“Decentralized Reinforcement Learning: Global Decision-Making via Local Economic Transactions [Blog]”, Michael Chang, Sidhant Kaushik2020-07-11 (, ; backlinks; similar)⁠:

This post discusses our recent paper that introduces a framework for societal decision-making, a perspective on reinforcement learning through the lens of a self-organizing society of primitive agents. We prove the optimality of an incentive mechanism for engineering the society to optimize a collective objective. Our work also provides suggestive evidence that the local credit assignment scheme of the decentralized reinforcement learning algorithms we develop to train the society facilitates more efficient transfer to new tasks.

…But as suggested in previous work dating back at least two decades, we can also view reinforcement learning from the perspective of a market economy, in which production and wealth distribution are governed by the economic transactions between actions that buy and sell states to each other. Rather than being passively chosen by a global policy as in the monolithic framework, the actions are primitive agents that actively choose themselves when to activate in the environment by bidding in an auction to transform the state st to the next state st+1. We call this the societal decision-making framework because these actions form a society of primitive agents that themselves seek to maximize their auction utility at each state. In other words, the society of primitive agents form a super-agent that solves the MDP as a consequence of the primitive agents’ optimal auction strategies.

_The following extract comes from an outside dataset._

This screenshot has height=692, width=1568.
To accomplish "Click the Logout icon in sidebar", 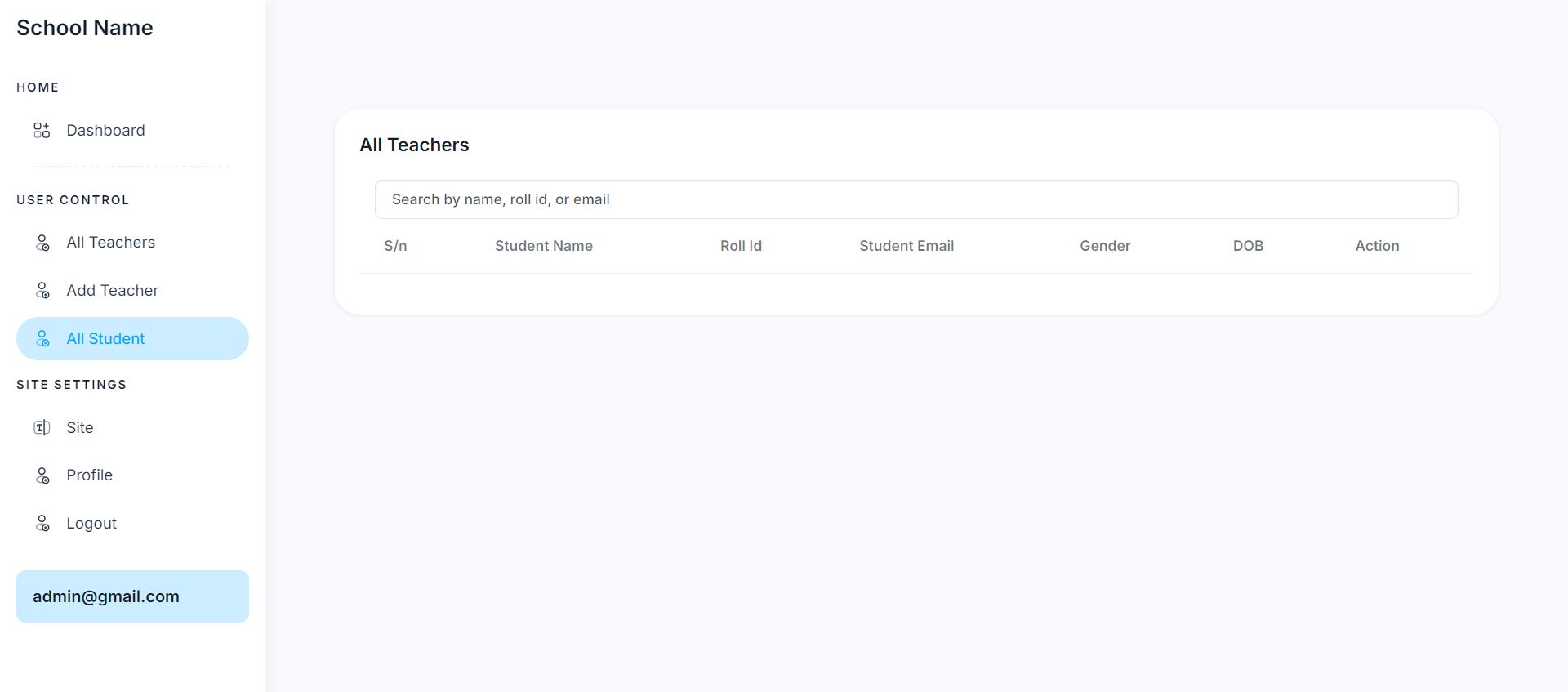I will coord(42,524).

…We show that adapting the Vickrey auction as the auction mechanism and initializing redundant clones of each primitive yields a society, which we call the cloned Vickrey society, whose dominant strategy equilibrium of the primitives optimizing their auction utilities coincides with the optimal policy of the super-agent the society collectively represents…The revenue that the winning primitive receives for producing st+1 from st depends on the price the winning primitive at t+1 is willing to bid for st+1. In turn, the winning primitive at t+1 sells st+2 to the winning primitive at t+2, and so on. Ultimately currency is grounded in the environment reward. Wealth is distributed based on what future primitives decide to bid for the fruits of the labor of information processing carried out by past primitives transforming one state to another.

Under the Vickrey auction, the dominant strategy for each primitive is to truthfully bid exactly the revenue it would receive. With the above utility function, a primitive’s truthful bid at equilibrium is the optimal Q-value of its corresponding action. And since the primitive with the maximum bid in the auction gets to take its associated action in the environment, overall the society at equilibrium activates the agent with the highest optimal Q-value—the optimal policy of the super agent. Thus in the restricted setting we consider, the societal decision-making framework, the cloned Vickrey society, and the decentralized reinforcement learning algorithms provide answers to the three ingredients outlined above [framework / incentive mechanism / learning algorithm] for relating the learning problem of the primitive agent to the learning problem of the society.